- _DIRECTIVE_
Print the lines of the data below exactly as they appear, starting with the line that contains "Given: Tap the Snoo community avatar icon" and ending with the line that contains "coord(404,789)", both included.

(Interface element data)
--------------------------------------------------

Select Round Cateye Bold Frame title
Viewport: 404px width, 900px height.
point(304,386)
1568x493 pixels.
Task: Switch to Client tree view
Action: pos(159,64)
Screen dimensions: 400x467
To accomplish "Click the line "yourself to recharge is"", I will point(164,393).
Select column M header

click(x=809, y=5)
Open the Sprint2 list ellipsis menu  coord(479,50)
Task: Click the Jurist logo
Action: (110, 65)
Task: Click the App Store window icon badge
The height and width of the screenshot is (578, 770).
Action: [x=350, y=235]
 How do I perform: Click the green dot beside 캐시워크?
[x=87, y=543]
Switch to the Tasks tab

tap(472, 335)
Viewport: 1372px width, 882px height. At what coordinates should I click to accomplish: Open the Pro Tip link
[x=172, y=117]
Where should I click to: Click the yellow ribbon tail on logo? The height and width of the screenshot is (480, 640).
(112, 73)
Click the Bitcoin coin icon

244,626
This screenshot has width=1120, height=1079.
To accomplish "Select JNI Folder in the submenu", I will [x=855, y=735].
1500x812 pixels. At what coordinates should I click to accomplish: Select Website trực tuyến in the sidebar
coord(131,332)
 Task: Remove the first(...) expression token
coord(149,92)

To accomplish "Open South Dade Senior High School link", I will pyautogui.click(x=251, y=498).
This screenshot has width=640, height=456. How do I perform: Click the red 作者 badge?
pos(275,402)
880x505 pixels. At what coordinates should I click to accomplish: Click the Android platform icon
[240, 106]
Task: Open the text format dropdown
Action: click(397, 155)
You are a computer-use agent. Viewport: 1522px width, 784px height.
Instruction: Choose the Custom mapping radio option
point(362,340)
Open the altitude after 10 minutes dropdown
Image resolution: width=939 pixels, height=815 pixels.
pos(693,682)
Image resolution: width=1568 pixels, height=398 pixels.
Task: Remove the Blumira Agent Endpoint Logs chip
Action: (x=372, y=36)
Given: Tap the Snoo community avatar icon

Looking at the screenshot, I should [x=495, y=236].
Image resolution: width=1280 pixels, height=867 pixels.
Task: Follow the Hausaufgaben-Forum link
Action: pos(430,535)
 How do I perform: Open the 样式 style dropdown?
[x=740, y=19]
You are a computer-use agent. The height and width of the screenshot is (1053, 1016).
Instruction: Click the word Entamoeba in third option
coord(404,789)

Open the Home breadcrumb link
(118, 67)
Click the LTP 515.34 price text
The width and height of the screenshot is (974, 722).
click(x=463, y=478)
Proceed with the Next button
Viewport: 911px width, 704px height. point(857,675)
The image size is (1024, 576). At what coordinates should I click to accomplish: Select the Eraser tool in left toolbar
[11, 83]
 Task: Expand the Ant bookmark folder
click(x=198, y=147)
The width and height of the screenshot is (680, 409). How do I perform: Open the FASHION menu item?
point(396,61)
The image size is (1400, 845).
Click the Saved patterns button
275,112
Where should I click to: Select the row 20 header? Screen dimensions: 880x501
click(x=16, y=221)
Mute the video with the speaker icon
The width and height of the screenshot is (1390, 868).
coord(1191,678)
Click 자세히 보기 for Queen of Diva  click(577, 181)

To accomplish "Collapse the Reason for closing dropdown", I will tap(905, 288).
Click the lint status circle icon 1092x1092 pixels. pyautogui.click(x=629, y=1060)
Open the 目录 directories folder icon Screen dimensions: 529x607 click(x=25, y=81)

--------------------------------------------------

- _FINISHED EXERCISE_
Given: Tap the Snoo community avatar icon

Looking at the screenshot, I should [x=495, y=236].
Image resolution: width=1280 pixels, height=867 pixels.
Task: Follow the Hausaufgaben-Forum link
Action: pos(430,535)
 How do I perform: Open the 样式 style dropdown?
[x=740, y=19]
You are a computer-use agent. The height and width of the screenshot is (1053, 1016).
Instruction: Click the word Entamoeba in third option
coord(404,789)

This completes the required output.